### [WHAT TO WORK ON]
Set the data down again, exactly as it appears below.

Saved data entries
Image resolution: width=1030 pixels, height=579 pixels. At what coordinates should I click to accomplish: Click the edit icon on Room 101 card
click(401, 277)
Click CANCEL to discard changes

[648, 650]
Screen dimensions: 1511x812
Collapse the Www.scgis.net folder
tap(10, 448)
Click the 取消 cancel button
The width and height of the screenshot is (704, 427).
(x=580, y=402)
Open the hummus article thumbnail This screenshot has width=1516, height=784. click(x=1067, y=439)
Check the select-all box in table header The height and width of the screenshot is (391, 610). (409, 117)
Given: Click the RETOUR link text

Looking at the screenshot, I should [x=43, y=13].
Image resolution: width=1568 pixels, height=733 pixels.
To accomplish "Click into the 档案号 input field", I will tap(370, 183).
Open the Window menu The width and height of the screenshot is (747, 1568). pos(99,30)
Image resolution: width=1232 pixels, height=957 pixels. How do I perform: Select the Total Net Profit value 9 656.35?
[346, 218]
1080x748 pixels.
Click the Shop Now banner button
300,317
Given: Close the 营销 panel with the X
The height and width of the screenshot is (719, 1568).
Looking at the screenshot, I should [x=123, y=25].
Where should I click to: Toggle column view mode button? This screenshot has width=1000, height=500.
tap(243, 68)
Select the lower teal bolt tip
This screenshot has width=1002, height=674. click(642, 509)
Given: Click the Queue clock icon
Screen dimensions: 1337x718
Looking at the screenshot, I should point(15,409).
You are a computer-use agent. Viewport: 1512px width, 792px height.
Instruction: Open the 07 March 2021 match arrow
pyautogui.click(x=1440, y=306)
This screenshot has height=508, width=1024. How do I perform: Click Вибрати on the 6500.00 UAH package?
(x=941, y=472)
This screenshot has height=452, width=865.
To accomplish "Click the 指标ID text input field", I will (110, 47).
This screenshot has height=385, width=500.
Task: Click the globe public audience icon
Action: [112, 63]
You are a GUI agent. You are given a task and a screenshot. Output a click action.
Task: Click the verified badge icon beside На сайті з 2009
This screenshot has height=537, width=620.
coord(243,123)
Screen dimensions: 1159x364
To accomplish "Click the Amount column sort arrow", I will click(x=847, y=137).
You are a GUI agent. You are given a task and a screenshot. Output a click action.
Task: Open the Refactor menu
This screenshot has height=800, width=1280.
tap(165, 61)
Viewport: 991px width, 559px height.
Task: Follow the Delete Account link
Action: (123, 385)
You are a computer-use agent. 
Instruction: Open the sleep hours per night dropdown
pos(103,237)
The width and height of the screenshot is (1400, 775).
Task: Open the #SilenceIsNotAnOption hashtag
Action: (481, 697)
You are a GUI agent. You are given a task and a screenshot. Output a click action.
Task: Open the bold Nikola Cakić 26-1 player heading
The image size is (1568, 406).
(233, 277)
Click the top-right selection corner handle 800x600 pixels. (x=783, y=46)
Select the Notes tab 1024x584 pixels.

### [FINAL ANSWER]
Image resolution: width=1030 pixels, height=579 pixels. At what coordinates should I click to accomplish: Click the edit icon on Room 101 card
click(401, 277)
Click CANCEL to discard changes

[648, 650]
Screen dimensions: 1511x812
Collapse the Www.scgis.net folder
tap(10, 448)
Click the 取消 cancel button
The width and height of the screenshot is (704, 427).
(x=580, y=402)
Open the hummus article thumbnail This screenshot has width=1516, height=784. click(x=1067, y=439)
Check the select-all box in table header The height and width of the screenshot is (391, 610). (409, 117)
Given: Click the RETOUR link text

Looking at the screenshot, I should [x=43, y=13].
Image resolution: width=1568 pixels, height=733 pixels.
To accomplish "Click into the 档案号 input field", I will tap(370, 183).
Open the Window menu The width and height of the screenshot is (747, 1568). pos(99,30)
Image resolution: width=1232 pixels, height=957 pixels. How do I perform: Select the Total Net Profit value 9 656.35?
[346, 218]
1080x748 pixels.
Click the Shop Now banner button
300,317
Given: Close the 营销 panel with the X
The height and width of the screenshot is (719, 1568).
Looking at the screenshot, I should [x=123, y=25].
Where should I click to: Toggle column view mode button? This screenshot has width=1000, height=500.
tap(243, 68)
Select the lower teal bolt tip
This screenshot has width=1002, height=674. click(642, 509)
Given: Click the Queue clock icon
Screen dimensions: 1337x718
Looking at the screenshot, I should point(15,409).
You are a computer-use agent. Viewport: 1512px width, 792px height.
Instruction: Open the 07 March 2021 match arrow
pyautogui.click(x=1440, y=306)
This screenshot has height=508, width=1024. How do I perform: Click Вибрати on the 6500.00 UAH package?
(x=941, y=472)
This screenshot has height=452, width=865.
To accomplish "Click the 指标ID text input field", I will (110, 47).
This screenshot has height=385, width=500.
Task: Click the globe public audience icon
Action: [112, 63]
You are a GUI agent. You are given a task and a screenshot. Output a click action.
Task: Click the verified badge icon beside На сайті з 2009
This screenshot has height=537, width=620.
coord(243,123)
Screen dimensions: 1159x364
To accomplish "Click the Amount column sort arrow", I will click(x=847, y=137).
You are a GUI agent. You are given a task and a screenshot. Output a click action.
Task: Open the Refactor menu
This screenshot has height=800, width=1280.
tap(165, 61)
Viewport: 991px width, 559px height.
Task: Follow the Delete Account link
Action: (123, 385)
You are a computer-use agent. 
Instruction: Open the sleep hours per night dropdown
pos(103,237)
The width and height of the screenshot is (1400, 775).
Task: Open the #SilenceIsNotAnOption hashtag
Action: (481, 697)
You are a GUI agent. You are given a task and a screenshot. Output a click action.
Task: Open the bold Nikola Cakić 26-1 player heading
The image size is (1568, 406).
(233, 277)
Click the top-right selection corner handle 800x600 pixels. (x=783, y=46)
Select the Notes tab 1024x584 pixels.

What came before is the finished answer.